CheckFree Finds Managed Account Revenue Niche

CheckFree Corp., the dominant bill-pay provider for banks, has found additional revenue from distributing its managed account platform through banks.

The Atlanta company's investment unit, CheckFree Investment Services, says it has developed significant revenue in the past five years by offering a managed account platform to providers, including banks, that has let them push the product further and further down-market.

Hilary Fiorella, the vice president of marketing at the CheckFree unit, said banks and other financial services companies want to offer managed accounts to customers with as little as $25,000 to invest. The product once was reserved for high-net-worth people with at least $10 million of investable assets.

"Technology and product awareness have driven banks further down-market," she said. "The minimums have come down, and banks are making this product available to more investors. Banks have recognized that they are well-positioned to sell separate accounts."

By peddling the platform to banks, she said, CheckFree Investment Services can develop revenue. The unit had $86.3 million of revenue in the fiscal year that ended June 30. It expects to reach "the high 90's" in revenue this year, she said, and to post 10% to 12% growth annually for five years.

A very large percentage of revenue comes from the bank channel, Ms. Fiorella said. CheckFree Investment Services has relationships with companies like PNC Financial Services Inc., the RBC Dain Rauscher unit of Royal Bank of Canada, Bank of America Corp., Wells Fargo & Co., and Bank of New York Co.

"Banks typically have the best relationship with the end investor," she said. "If they can leverage the end relationship with a good product, they are the natural channel for us to work through. We have to give them a product that makes sense."

Banks have become increasingly interested in offering fee-based products like managed accounts in the past five years. Cerulli & Associates, a Boston research firm, has said that three of the top five managed account providers are banking companies.

Merrill Lynch & Co., the No. 1 provider, had 20.8% of the managed account market at Dec. 31, Cerulli said, with $246.2 billion of assets under management. Citigroup's Smith Barney was No. 2, with a 20.1% market share and $237.9 billion of assets; UBS Financial Services, No. 4, with 8.3% and $97.8 billion; and Wachovia Securities, No. 5, with 6.7% and $79.4 billion.

Analysts pointed out that many banks and providers have been going down-market with managed accounts for years.

EnvestnetPMC Inc., a New York managed account provider, has developed $6.5 billion of assets under management in fee-based products since opening in 1999. It has relationships with banking companies including U.S. Bancorp, Bank of America, and JPMorgan Chase & Co.

EnvestnetPMC began reaching down-market in May 2003 with an offering of managed accounts and mutual fund wrap accounts to banking companies with $1 billion to $2 billion of assets.
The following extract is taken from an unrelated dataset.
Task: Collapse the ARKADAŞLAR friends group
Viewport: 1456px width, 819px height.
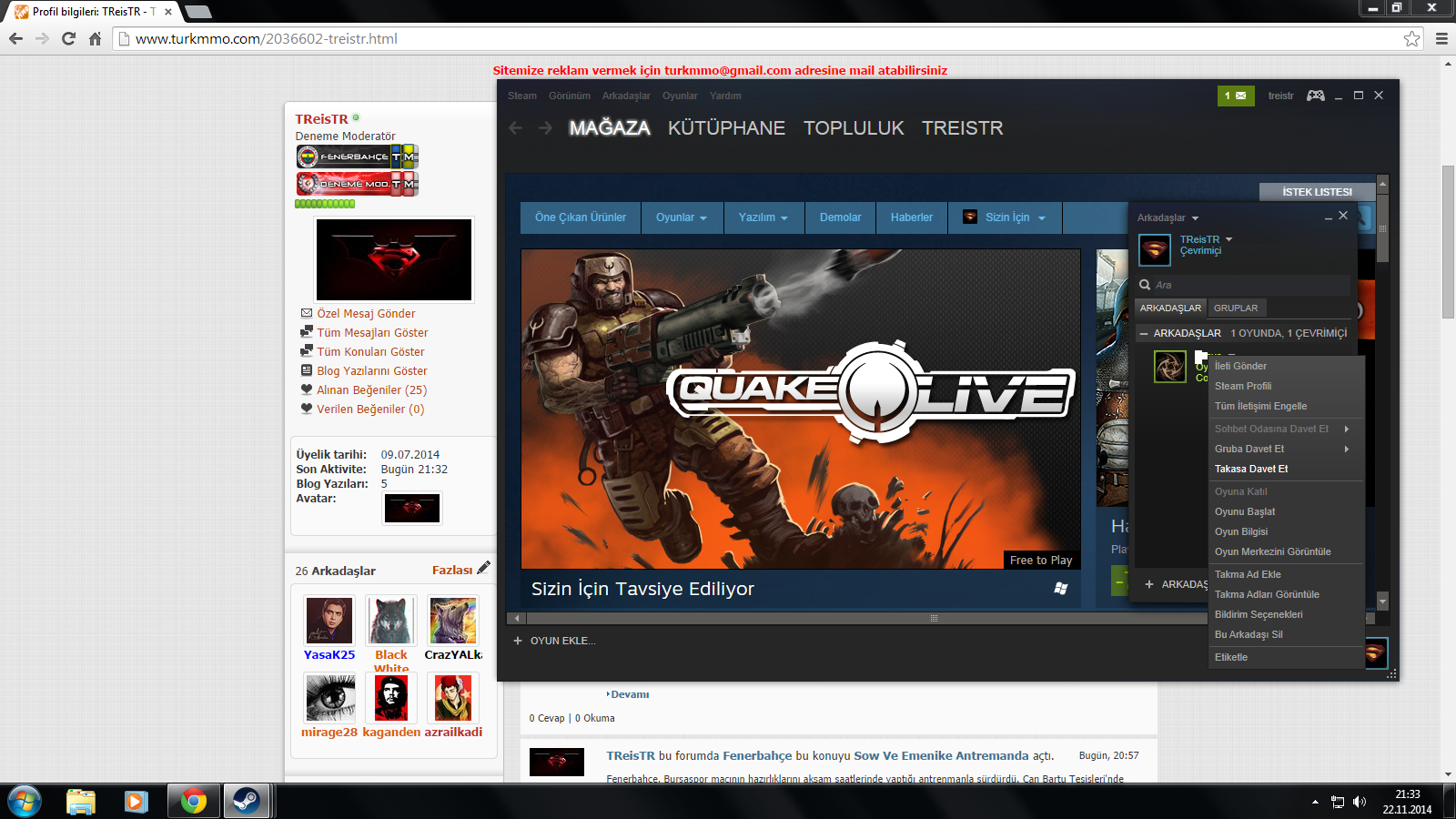Action: point(1144,333)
GlobalBridge Inc. is a Minneapolis institutional asset manager that has developed a managed account platform for small to midsize banks. The product is intended to let the banks maintain custody of client assets and control of client relationships.

Kevin Daniels, an analyst in Boston, said the competition is stiff and may constitute uncharted waters for a company like CheckFree, which built its reputation as a bill-payment technology provider.

"Technology is critical, but the biggest factor that banks consider is longevity," Mr. Daniels said. "Banks want to know they are outsourcing their technology to a provider who knows what they are doing."

Ms. Fiorella said, however, that CheckFree meets the longevity test because it has offered managed accounts to banks since the mid-1980s. The company managed $340 billion in separate account programs in 1999, she said, and now has $583 billion.

"Banks are realizing that their proprietary products are not as well-received or as successful as they hoped they'd be," she said.

She said she is confident that CheckFree will continue to build revenue by expanding the depth and breadth of its fee-based products. The next step is unified managed accounts, she said, a product that lets a bank "see" and manage both proprietary and nonproprietary products on one platform.

Contrary to received wisdom, Ms. Fiorella said, most banks are not ready for unified managed account platforms just yet. But they are interested in having the ability to at least see all of their customer's assets, she said, even if they are not managing all of them yet.

"The idea of unified managed accounts [is] still a little ahead of the market, but that is where the evolution is going," she said. "Banks are very interested in fee-based services."